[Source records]

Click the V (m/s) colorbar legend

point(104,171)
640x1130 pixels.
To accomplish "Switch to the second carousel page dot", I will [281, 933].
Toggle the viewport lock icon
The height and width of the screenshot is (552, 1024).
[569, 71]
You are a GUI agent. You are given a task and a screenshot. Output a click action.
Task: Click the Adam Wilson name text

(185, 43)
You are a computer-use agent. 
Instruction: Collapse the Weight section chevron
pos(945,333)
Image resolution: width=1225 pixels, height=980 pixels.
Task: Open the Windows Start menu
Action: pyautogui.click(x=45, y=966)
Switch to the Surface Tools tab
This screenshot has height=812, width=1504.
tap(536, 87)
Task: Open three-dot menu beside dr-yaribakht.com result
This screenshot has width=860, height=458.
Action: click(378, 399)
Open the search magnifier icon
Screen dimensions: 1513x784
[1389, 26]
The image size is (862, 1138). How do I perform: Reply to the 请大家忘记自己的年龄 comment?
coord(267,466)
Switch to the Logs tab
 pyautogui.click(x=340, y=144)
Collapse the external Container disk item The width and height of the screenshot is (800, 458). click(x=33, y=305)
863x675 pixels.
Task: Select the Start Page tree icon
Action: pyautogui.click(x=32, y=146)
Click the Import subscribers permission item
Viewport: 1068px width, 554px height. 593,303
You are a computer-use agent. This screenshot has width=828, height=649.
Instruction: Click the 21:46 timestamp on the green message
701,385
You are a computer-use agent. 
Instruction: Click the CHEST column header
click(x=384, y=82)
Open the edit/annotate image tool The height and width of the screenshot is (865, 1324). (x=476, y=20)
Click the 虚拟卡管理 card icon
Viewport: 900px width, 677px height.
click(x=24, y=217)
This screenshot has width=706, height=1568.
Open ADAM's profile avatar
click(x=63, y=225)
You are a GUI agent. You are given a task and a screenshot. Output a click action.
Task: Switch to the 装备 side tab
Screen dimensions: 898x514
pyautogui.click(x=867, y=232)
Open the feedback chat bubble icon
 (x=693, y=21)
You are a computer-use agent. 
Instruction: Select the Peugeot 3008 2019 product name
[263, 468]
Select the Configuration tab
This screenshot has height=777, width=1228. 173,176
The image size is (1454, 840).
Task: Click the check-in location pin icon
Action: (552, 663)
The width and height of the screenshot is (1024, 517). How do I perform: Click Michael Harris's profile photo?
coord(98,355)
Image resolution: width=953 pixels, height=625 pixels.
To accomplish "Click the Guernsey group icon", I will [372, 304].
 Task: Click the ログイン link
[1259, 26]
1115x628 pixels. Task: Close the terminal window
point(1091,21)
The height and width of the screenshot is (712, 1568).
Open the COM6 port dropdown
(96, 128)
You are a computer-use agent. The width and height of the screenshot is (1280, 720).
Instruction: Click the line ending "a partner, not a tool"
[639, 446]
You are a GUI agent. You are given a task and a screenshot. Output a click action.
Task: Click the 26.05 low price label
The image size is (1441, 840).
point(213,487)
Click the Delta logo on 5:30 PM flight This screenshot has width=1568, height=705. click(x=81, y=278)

**Try it**
Word for word, write out each record shown above.

**Answer for the task**
Click the V (m/s) colorbar legend

point(104,171)
640x1130 pixels.
To accomplish "Switch to the second carousel page dot", I will [281, 933].
Toggle the viewport lock icon
The height and width of the screenshot is (552, 1024).
[569, 71]
You are a GUI agent. You are given a task and a screenshot. Output a click action.
Task: Click the Adam Wilson name text

(185, 43)
You are a computer-use agent. 
Instruction: Collapse the Weight section chevron
pos(945,333)
Image resolution: width=1225 pixels, height=980 pixels.
Task: Open the Windows Start menu
Action: pyautogui.click(x=45, y=966)
Switch to the Surface Tools tab
This screenshot has height=812, width=1504.
tap(536, 87)
Task: Open three-dot menu beside dr-yaribakht.com result
This screenshot has width=860, height=458.
Action: click(378, 399)
Open the search magnifier icon
Screen dimensions: 1513x784
[1389, 26]
The image size is (862, 1138). How do I perform: Reply to the 请大家忘记自己的年龄 comment?
coord(267,466)
Switch to the Logs tab
 pyautogui.click(x=340, y=144)
Collapse the external Container disk item The width and height of the screenshot is (800, 458). click(x=33, y=305)
863x675 pixels.
Task: Select the Start Page tree icon
Action: pyautogui.click(x=32, y=146)
Click the Import subscribers permission item
Viewport: 1068px width, 554px height. 593,303
You are a computer-use agent. This screenshot has width=828, height=649.
Instruction: Click the 21:46 timestamp on the green message
701,385
You are a computer-use agent. 
Instruction: Click the CHEST column header
click(x=384, y=82)
Open the edit/annotate image tool The height and width of the screenshot is (865, 1324). (x=476, y=20)
Click the 虚拟卡管理 card icon
Viewport: 900px width, 677px height.
click(x=24, y=217)
This screenshot has width=706, height=1568.
Open ADAM's profile avatar
click(x=63, y=225)
You are a GUI agent. You are given a task and a screenshot. Output a click action.
Task: Switch to the 装备 side tab
Screen dimensions: 898x514
pyautogui.click(x=867, y=232)
Open the feedback chat bubble icon
 (x=693, y=21)
You are a computer-use agent. 
Instruction: Select the Peugeot 3008 2019 product name
[263, 468]
Select the Configuration tab
This screenshot has height=777, width=1228. 173,176
The image size is (1454, 840).
Task: Click the check-in location pin icon
Action: (552, 663)
The width and height of the screenshot is (1024, 517). How do I perform: Click Michael Harris's profile photo?
coord(98,355)
Image resolution: width=953 pixels, height=625 pixels.
To accomplish "Click the Guernsey group icon", I will [372, 304].
 Task: Click the ログイン link
[1259, 26]
1115x628 pixels. Task: Close the terminal window
point(1091,21)
The height and width of the screenshot is (712, 1568).
Open the COM6 port dropdown
(96, 128)
You are a computer-use agent. The width and height of the screenshot is (1280, 720).
Instruction: Click the line ending "a partner, not a tool"
[639, 446]
You are a GUI agent. You are given a task and a screenshot. Output a click action.
Task: Click the 26.05 low price label
The image size is (1441, 840).
point(213,487)
Click the Delta logo on 5:30 PM flight This screenshot has width=1568, height=705. click(x=81, y=278)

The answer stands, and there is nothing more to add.